LibertyDSNP / parquetjs

Fully asynchronous, pure JavaScript implementation of the Parquet file format with additional features
MIT License
55 stars 25 forks source link

Fails to correctly read binary data from dictionary pages #131

Closed jwoyame closed 2 months ago

jwoyame commented 5 months ago

When reading a binary column, like the spatial column of a GeoParquet dataset, the values will be damaged in a way that cannot be reversed.

Steps to reproduce

The data-multipolygon-encoding_wkb.parquet test file for GeoParquet has binary columns that correspond to the values in the text document data-multipolygon-wkt.csv.

The second geometry column value should have the binary equivalent of this geometry:

MULTIPOLYGON (((30 20, 45 40, 10 40, 30 20)), ((15 5, 40 10, 10 20, 5 10, 15 5)))

Instead, the decimal value 45 comes out as 45.9765625 when read through this package.
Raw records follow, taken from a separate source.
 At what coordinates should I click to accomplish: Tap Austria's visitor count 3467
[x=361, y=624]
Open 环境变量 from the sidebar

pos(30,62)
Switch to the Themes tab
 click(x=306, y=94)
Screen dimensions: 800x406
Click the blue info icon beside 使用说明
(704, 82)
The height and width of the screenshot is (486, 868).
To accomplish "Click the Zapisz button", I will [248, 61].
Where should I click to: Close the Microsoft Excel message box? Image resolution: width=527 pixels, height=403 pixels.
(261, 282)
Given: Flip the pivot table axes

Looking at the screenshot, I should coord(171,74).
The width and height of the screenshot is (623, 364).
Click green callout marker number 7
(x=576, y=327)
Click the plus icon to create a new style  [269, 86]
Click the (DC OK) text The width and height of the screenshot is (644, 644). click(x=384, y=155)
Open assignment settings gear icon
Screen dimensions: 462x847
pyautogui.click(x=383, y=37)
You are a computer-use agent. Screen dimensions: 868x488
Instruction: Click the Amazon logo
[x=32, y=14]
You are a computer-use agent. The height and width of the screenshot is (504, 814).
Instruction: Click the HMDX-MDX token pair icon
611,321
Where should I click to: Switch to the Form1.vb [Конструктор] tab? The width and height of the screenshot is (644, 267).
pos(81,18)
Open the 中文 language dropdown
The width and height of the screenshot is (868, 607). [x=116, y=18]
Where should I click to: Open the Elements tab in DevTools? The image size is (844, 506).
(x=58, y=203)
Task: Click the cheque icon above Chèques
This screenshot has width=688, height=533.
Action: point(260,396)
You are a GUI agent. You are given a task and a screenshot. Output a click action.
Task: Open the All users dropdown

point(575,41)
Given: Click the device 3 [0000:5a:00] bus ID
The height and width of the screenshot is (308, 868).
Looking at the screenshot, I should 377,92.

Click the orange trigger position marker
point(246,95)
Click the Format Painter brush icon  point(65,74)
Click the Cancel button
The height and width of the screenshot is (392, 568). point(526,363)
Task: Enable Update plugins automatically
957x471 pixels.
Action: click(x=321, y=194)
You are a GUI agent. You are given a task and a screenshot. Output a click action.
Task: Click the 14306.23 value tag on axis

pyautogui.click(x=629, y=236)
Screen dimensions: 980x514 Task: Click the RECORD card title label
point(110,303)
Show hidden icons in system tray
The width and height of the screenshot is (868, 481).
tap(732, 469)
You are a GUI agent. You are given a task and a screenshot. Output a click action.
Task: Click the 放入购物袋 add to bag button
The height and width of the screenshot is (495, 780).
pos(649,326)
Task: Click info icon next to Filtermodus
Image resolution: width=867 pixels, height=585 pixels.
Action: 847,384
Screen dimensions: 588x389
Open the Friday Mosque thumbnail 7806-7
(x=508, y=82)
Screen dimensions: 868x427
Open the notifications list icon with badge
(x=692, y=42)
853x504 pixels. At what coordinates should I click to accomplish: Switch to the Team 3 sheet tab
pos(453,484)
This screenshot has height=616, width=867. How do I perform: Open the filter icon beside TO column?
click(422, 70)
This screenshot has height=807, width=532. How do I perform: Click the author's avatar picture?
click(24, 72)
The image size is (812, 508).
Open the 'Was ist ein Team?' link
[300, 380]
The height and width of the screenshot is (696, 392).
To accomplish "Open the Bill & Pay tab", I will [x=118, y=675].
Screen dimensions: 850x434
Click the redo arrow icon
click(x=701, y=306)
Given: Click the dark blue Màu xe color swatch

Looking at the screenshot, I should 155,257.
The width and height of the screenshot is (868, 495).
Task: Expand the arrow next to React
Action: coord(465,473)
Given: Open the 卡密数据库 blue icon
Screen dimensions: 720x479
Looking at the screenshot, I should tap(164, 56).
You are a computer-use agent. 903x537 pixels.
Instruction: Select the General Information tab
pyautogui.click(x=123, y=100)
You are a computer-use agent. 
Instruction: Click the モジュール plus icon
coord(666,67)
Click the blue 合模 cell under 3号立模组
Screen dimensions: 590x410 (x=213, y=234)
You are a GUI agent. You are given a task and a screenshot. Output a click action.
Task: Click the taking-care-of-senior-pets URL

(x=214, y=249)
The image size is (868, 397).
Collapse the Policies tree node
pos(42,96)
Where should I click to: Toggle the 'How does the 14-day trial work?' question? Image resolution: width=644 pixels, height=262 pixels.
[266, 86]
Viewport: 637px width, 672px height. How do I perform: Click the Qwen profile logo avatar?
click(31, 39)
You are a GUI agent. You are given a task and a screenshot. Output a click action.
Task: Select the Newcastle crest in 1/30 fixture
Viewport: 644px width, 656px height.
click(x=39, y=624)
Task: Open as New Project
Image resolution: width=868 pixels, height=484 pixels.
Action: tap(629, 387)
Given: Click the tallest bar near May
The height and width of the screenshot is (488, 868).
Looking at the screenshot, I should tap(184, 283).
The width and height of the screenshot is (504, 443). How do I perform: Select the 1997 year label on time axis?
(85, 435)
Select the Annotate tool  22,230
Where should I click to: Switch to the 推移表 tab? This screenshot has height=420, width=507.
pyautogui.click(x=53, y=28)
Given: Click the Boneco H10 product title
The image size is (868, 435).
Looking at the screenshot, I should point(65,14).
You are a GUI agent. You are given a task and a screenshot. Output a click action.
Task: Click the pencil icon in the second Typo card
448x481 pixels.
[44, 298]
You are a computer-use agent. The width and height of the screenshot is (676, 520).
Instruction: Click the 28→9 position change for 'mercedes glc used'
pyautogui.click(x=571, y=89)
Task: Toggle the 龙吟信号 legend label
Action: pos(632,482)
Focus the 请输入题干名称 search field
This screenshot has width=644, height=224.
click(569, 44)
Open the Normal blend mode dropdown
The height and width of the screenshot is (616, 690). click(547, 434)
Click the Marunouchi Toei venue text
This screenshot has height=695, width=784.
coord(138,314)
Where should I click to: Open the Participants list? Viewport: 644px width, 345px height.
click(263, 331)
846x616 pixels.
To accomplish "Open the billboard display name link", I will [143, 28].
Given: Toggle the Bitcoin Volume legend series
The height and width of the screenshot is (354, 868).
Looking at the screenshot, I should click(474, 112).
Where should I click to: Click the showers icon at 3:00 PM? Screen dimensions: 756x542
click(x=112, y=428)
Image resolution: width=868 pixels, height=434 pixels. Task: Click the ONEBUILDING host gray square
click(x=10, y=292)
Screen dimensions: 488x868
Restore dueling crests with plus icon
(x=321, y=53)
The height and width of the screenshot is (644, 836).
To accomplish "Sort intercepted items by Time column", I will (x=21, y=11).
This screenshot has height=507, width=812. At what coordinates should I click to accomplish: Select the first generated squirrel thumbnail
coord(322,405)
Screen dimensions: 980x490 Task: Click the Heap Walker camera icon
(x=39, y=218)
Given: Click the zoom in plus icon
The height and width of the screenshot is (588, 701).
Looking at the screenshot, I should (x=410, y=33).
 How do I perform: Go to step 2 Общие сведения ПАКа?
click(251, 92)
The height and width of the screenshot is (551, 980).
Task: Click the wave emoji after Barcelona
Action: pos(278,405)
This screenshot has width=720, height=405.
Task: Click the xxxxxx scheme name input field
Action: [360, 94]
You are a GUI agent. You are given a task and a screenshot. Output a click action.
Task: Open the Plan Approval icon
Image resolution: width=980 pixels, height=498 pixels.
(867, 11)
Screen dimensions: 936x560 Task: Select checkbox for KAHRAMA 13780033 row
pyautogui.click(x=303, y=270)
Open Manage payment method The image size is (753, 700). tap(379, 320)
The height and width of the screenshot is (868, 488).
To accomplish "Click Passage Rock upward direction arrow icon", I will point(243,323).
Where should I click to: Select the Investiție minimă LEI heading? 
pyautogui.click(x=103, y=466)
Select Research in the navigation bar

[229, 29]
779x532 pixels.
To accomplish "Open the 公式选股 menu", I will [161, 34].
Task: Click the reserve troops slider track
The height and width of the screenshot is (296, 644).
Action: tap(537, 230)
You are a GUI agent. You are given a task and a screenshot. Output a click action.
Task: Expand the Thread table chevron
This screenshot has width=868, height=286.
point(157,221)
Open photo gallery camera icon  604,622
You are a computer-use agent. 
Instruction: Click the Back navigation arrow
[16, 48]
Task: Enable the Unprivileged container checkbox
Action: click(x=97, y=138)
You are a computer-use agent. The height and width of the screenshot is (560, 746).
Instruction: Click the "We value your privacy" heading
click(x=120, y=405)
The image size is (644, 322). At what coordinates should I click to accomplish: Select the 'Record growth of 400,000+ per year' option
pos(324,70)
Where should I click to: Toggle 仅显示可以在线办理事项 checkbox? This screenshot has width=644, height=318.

This happens to multiple values, but taking 45 as an example,

Correct hex value for coordinate pair (45, 40):

00000000 00804640 00000000 00004440

Actual hex value for coordinate pair: 00000000 00fd4640 00000000 00004440

Notice the value change from 80 -> fd, which happens because the package is translating binary values to strings and hex value 80 is outside the ASCII range (it happens to be the continuation byte).

Expected behaviour

The output binary should match the on-disk binary content for the column.

Actual behaviour

The values are getting modified because the Parquet file uses a dictionary page, and this package is converting all dictionary page values to strings. The decodeDictionaryPage function has:

    return decodeValues(opts.column.primitiveType, opts.column.encoding, dictCursor, (header.dictionary_page_header).num_values, opts)
        .map((d) => d.toString());

Notice the second line that maps all values to strings. Because converting binary to UTF-8 and back is lossy, there is no way to recover the true data.

If I comment this line out, the GeoParquet file loads correctly.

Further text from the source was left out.